Syllabus
Basic properties of nuclei, origin of the nuclear magnetic and quadrupole moments, multipole expansion.
Electric field at nuclei in condensed matter, its origin and interaction with nucleus, interaction Hamiltonian, the role of the symmetry of nuclear environment.
Magnetic field at nuclei in condensed matter, its origin and interaction with nucleus, interaction Hamiltonian, interaction of nucleus with the orbital and spin electron moments.
Calculation of nuclear energy levels for simple interaction Hamiltonians.

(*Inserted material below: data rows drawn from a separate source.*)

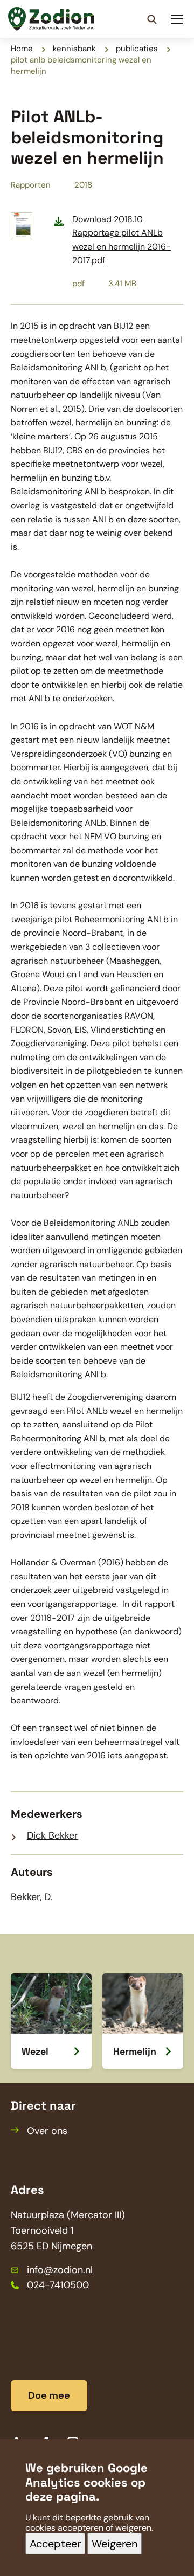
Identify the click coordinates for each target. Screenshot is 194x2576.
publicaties (137, 48)
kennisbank (74, 48)
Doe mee (49, 2395)
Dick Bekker (52, 1835)
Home (22, 48)
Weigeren (114, 2544)
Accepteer (55, 2544)
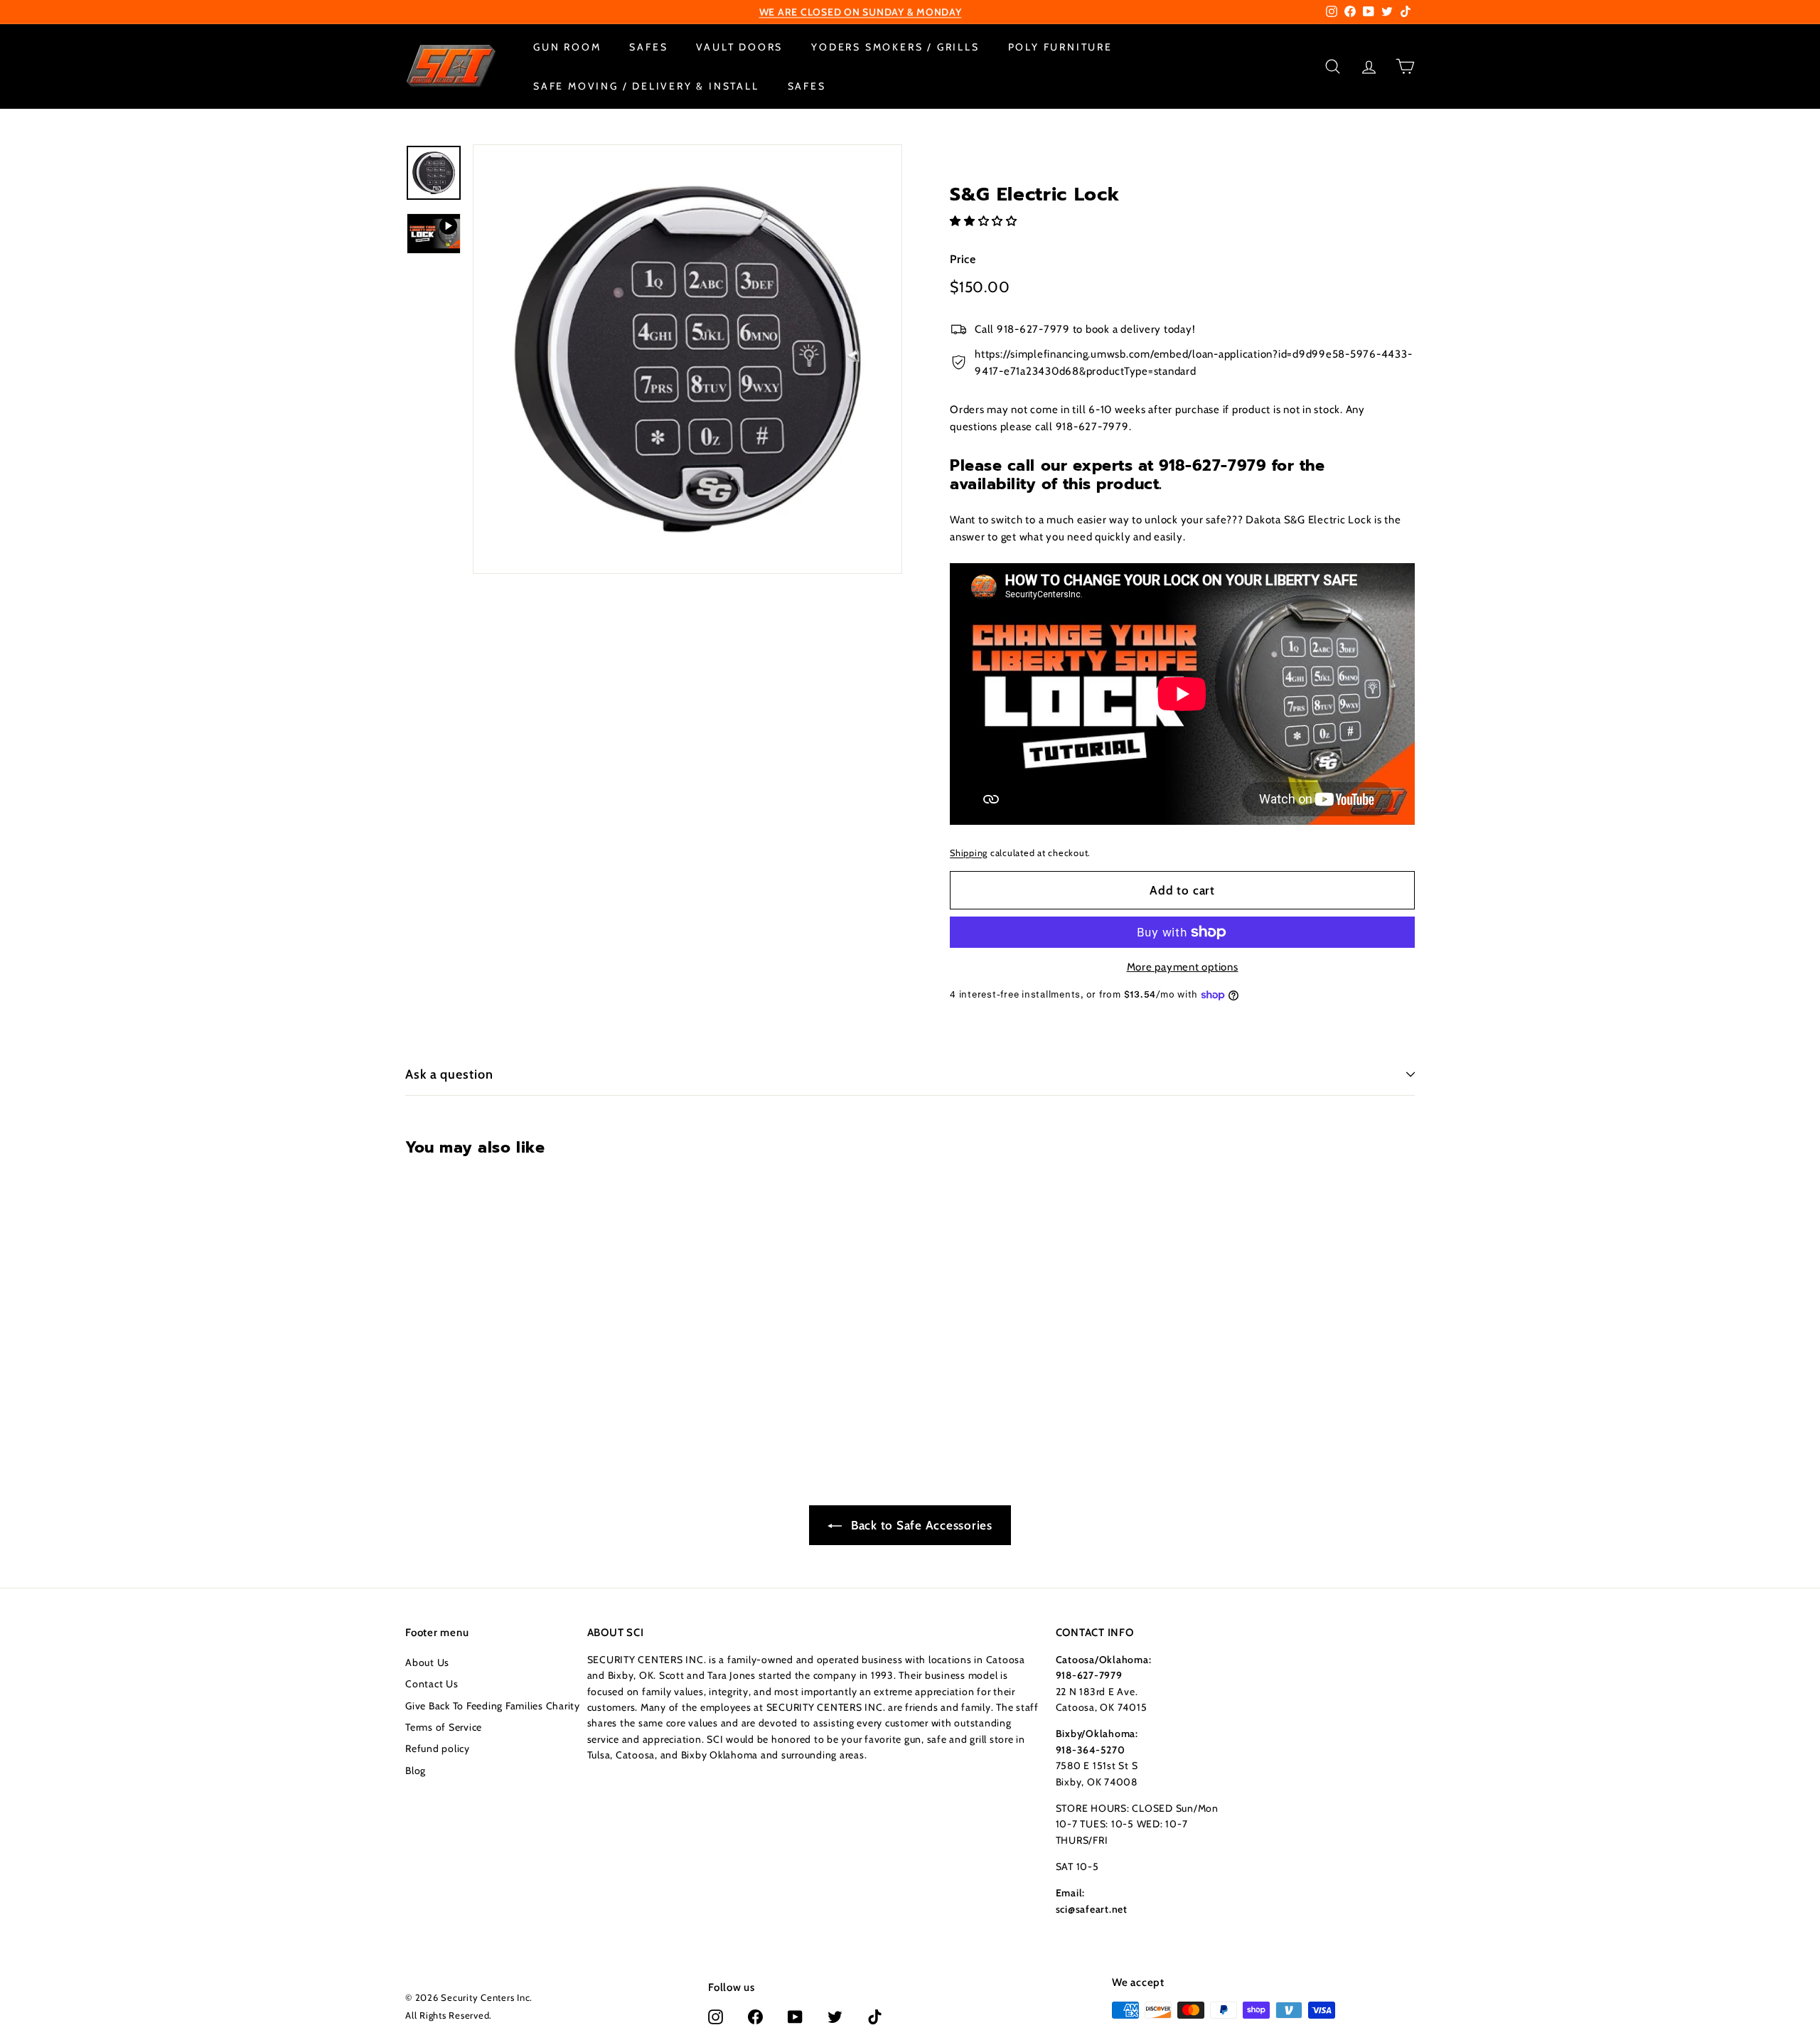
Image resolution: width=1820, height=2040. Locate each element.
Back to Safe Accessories (919, 1525)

Hyperfine splitting of nuclear levels and its use in condensed matter studies, nuclear magnetic resonance, Mössbauer spectroscopy and other experimental methods.
Examples of usage of 'hyperfine methods.' Possibilities of calculation of hyperfine parameters from first principles.

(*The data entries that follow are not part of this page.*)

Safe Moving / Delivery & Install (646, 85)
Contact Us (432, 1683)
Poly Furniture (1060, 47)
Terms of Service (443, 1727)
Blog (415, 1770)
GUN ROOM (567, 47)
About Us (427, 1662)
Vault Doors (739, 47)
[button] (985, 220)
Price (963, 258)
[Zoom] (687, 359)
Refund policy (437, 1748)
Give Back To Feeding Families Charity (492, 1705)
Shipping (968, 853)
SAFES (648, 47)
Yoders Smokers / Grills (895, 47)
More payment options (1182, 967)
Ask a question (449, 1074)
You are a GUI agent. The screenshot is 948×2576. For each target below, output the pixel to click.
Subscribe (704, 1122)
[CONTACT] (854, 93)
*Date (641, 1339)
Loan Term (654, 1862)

Interactions among nuclear moments, their spontaneous ordering and its experimental detection.
Crystal field (CF), singlet CF ground state, van Vleck systems, hyperfine enhanced nuclear magnetism.

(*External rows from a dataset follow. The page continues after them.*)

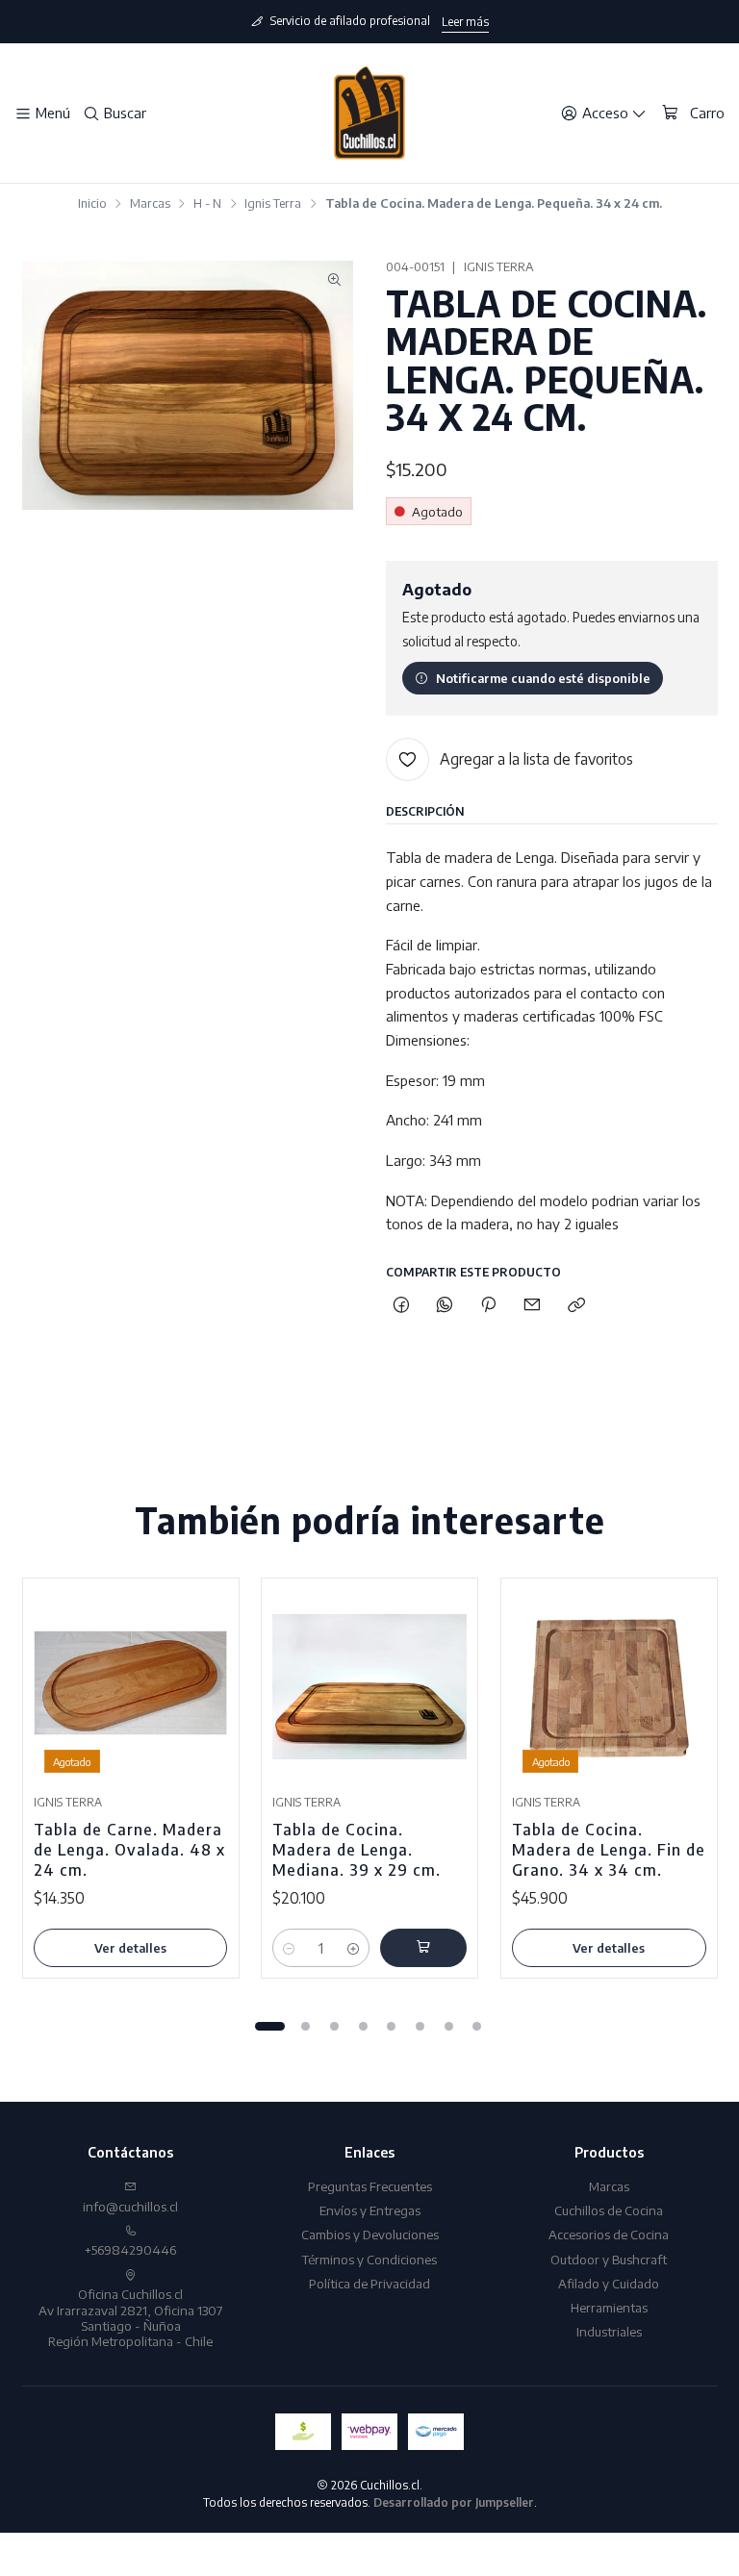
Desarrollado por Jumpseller (453, 2502)
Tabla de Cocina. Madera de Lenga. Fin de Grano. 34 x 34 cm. (608, 1849)
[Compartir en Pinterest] (488, 1305)
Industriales (609, 2331)
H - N (207, 203)
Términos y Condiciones (369, 2259)
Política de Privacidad (369, 2283)
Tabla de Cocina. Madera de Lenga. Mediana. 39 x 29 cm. (356, 1849)
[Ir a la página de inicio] (369, 113)
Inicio (92, 203)
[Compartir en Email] (533, 1305)
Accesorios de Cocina (608, 2234)
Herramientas (609, 2307)
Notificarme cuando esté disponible (543, 678)
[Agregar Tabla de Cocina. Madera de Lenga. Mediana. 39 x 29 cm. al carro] (423, 1948)
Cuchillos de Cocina (608, 2210)
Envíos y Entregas (369, 2210)
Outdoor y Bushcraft (608, 2259)
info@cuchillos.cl (130, 2206)
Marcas (150, 203)
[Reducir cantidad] (288, 1948)
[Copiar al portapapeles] (576, 1305)
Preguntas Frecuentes (370, 2186)
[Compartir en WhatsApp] (444, 1305)
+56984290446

Nuclear adiabatic demagnetization, 'negative' temperatures. Examples of systems with nuclear ordering.
Annotation
Nuclear magnetic and quadrupole moments, origin of electric and magnetic fields at nuclei of atoms of condensed matter (CM), hyperfine splitting and its use in CM studies (nuclear magnetic resonance,
Moessbauer effect). Spontaneous order of nuclear moments, van Vleck systems, nuclear adiabatic demagnetization, 'negative' temperatures.